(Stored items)
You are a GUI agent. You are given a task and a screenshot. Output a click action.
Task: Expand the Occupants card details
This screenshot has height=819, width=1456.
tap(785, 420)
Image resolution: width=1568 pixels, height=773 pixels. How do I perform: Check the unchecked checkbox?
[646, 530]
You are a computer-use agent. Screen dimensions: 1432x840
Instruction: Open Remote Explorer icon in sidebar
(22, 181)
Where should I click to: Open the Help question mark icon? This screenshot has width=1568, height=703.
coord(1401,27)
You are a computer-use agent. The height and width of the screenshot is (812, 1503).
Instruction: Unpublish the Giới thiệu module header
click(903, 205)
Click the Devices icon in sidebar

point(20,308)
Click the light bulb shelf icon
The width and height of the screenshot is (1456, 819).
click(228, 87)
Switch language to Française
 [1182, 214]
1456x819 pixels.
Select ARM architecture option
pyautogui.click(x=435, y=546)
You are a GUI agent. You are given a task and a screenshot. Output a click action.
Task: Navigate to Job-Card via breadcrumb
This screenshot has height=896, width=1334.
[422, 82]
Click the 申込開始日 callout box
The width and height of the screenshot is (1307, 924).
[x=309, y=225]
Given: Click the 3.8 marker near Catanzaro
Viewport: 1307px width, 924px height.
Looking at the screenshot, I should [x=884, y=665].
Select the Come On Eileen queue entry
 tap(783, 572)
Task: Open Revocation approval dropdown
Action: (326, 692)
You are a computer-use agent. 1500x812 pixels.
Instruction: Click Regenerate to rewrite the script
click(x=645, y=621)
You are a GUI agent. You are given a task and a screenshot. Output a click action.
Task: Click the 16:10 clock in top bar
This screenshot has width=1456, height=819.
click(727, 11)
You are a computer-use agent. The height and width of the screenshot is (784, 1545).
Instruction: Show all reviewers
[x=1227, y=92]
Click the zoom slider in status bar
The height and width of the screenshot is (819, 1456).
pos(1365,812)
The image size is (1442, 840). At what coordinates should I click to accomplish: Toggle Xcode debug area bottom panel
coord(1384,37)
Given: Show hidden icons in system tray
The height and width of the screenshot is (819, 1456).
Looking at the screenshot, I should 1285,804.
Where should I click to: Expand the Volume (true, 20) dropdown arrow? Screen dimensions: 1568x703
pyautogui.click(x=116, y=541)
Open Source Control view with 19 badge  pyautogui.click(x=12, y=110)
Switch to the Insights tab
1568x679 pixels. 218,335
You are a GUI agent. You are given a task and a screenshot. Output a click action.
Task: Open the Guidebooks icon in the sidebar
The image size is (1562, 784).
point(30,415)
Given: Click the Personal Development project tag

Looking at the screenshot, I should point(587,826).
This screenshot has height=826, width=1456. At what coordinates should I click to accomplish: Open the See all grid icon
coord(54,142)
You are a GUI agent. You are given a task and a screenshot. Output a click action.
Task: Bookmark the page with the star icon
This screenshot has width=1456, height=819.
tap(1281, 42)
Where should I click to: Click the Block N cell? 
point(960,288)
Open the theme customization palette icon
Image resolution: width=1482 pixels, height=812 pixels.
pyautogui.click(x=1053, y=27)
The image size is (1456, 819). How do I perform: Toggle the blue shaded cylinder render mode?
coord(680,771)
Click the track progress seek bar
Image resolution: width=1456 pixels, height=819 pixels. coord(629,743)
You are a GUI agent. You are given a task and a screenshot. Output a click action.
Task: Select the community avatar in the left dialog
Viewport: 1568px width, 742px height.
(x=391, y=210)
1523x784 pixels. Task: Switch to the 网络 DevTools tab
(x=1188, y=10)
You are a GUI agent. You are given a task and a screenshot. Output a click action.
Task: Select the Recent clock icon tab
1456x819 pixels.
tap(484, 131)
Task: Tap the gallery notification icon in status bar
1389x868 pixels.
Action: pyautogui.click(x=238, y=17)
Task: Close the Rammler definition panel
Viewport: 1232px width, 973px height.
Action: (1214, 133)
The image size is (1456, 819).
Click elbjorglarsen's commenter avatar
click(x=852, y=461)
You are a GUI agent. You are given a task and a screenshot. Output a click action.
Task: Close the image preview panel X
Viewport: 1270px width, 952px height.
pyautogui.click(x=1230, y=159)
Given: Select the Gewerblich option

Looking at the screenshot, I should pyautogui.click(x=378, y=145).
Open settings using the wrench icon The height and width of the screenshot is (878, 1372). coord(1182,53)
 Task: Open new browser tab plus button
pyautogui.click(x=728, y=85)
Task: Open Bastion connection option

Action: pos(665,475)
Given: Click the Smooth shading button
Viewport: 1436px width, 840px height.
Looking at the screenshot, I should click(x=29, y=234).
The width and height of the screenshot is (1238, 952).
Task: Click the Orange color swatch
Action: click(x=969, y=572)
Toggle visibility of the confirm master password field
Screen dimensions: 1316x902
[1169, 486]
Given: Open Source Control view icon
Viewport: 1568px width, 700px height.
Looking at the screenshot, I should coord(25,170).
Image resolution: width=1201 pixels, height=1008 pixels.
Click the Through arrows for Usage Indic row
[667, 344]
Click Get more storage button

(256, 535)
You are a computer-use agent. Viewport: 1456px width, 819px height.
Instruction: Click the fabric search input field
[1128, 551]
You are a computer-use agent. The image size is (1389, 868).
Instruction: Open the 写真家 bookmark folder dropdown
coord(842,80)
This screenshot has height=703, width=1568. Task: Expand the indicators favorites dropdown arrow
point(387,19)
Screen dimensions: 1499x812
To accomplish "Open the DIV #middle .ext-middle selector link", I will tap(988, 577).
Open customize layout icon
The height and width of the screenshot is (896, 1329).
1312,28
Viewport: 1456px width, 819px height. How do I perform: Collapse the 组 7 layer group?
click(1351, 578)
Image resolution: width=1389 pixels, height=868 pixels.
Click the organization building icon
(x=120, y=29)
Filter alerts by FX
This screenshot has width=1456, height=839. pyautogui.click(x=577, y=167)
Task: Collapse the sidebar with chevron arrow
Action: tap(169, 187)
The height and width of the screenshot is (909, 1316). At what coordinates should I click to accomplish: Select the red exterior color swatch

§ **EXERCISE INSTRUCTIONS**
Gather each line in these records that contains the string "computer".

§ **WRITTEN ANSWER**
You are a computer-use agent. Screen dimensions: 1432x840
You are a computer-use agent. The height and width of the screenshot is (812, 1503).
You are a computer-use agent. 1500x812 pixels.
You are a computer-use agent. The height and width of the screenshot is (784, 1545).
You are a computer-use agent. Viewport: 1456px width, 819px height.
You are a computer-use agent. The image size is (1389, 868).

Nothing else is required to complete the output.